Safety and Tolerability of Tolvaptan in an Autosomal Dominant Polycystic Kidney Disease Spanish Cohort: A Real-World Experience

INTRODUCTION Autosomal dominant polycystic kidney disease (ADPKD) is the commonest inherited disorder of the kidneys. A vasopressin V2-receptor antagonist (tolvaptan) was recently approved for the treatment of ADPKD. This study aims to analyze the safety and tolerability of tolvaptan for the management of ADPKD patients in a real-world setting. METHODS We conducted a descriptive retrospective study in ADPKD patients in an outpatient clinic setting in Spain from 2018 to 2019. Descriptive statistical analysis of demographics and clinical data, at baseline and one year after tolvaptan initiation, was assessed. Data are presented as median and interquartile range, and as frequencies for categorical variables.

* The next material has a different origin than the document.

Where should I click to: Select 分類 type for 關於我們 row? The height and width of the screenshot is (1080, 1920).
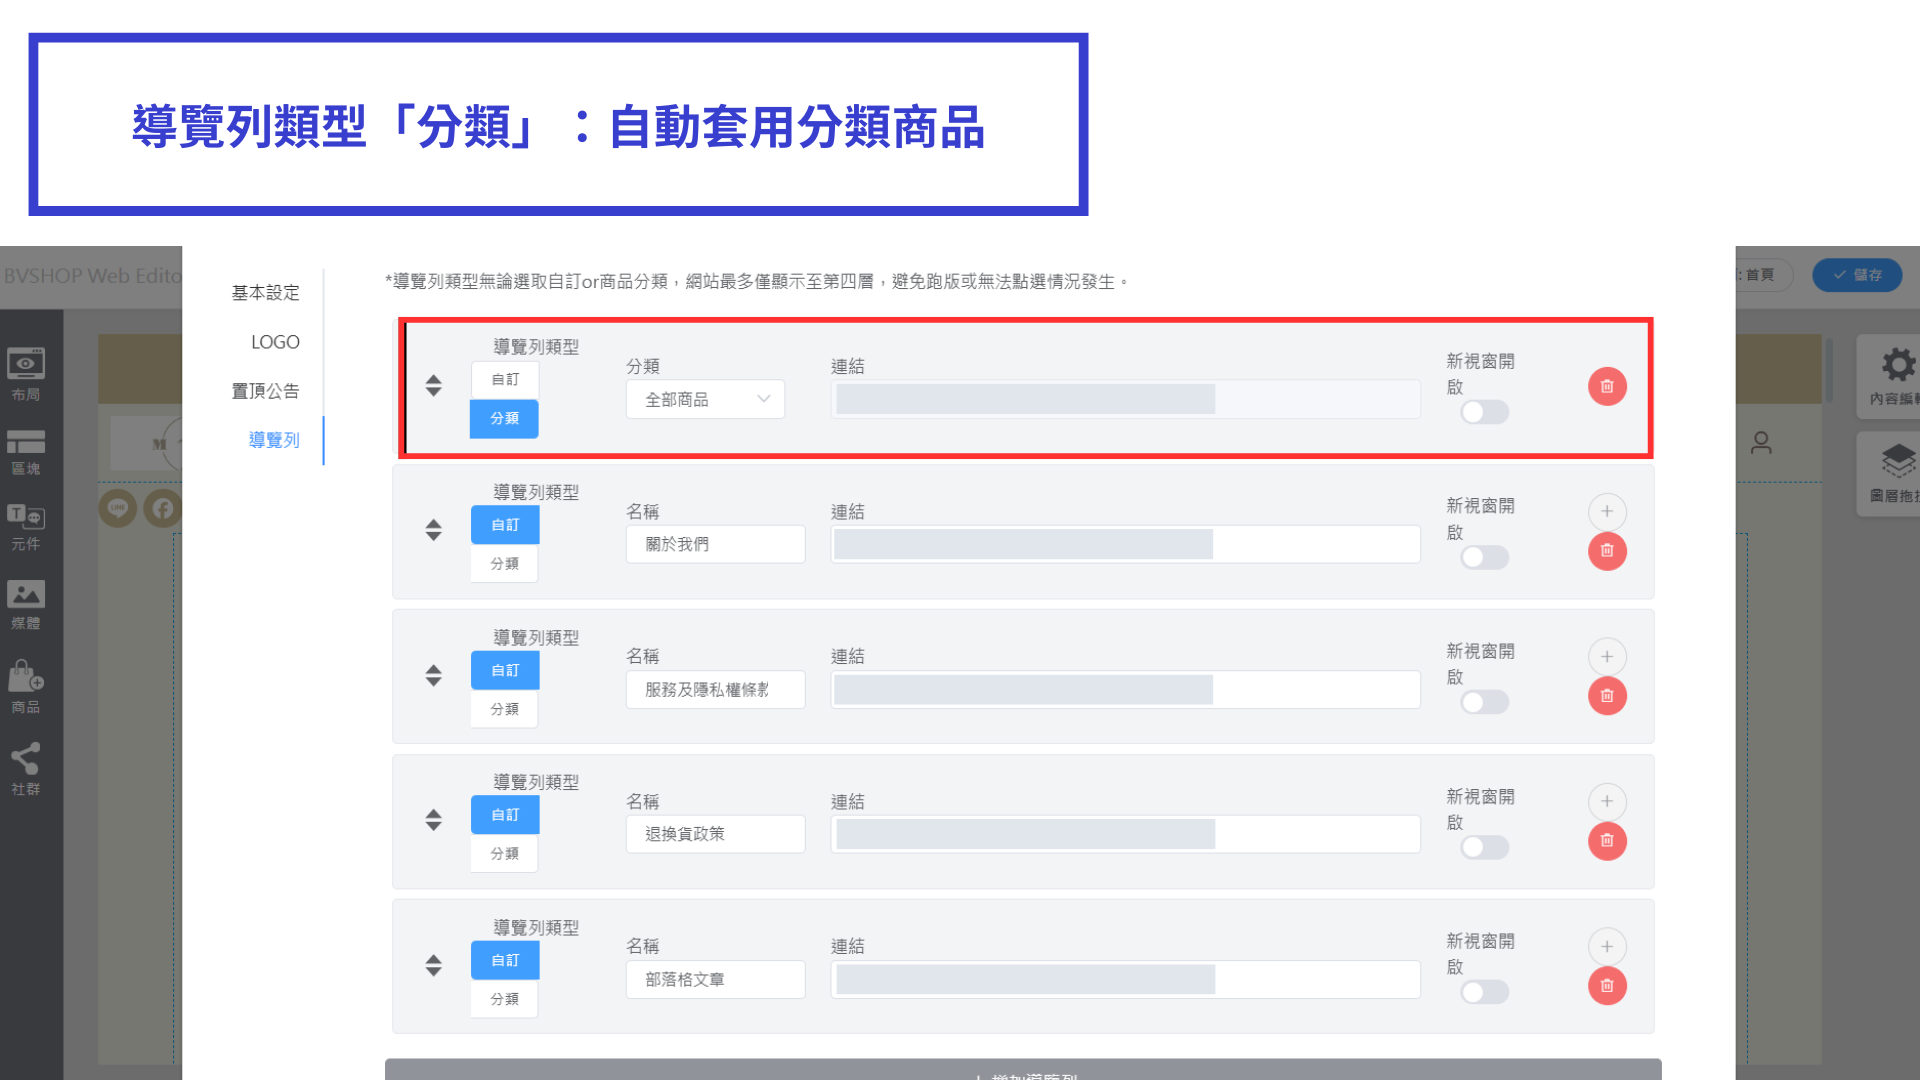[504, 563]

RESULTS Ten patients with ADPKD were identified. At baseline median age was 49.5 (38.5-63.5) years and 60% were males. During treatment with tolvaptan, no significant aquaresis-related symptoms or hepatotoxicity were described. No serious adverse events, discontinuation, or deaths were reported during the study. CONCLUSION Tolvaptan was well-tolerated without severe adverse events in patients with ADPKD who showed rapid disease progression criteria. Longer follow-up is required to learn about the long-term effects of this treatment.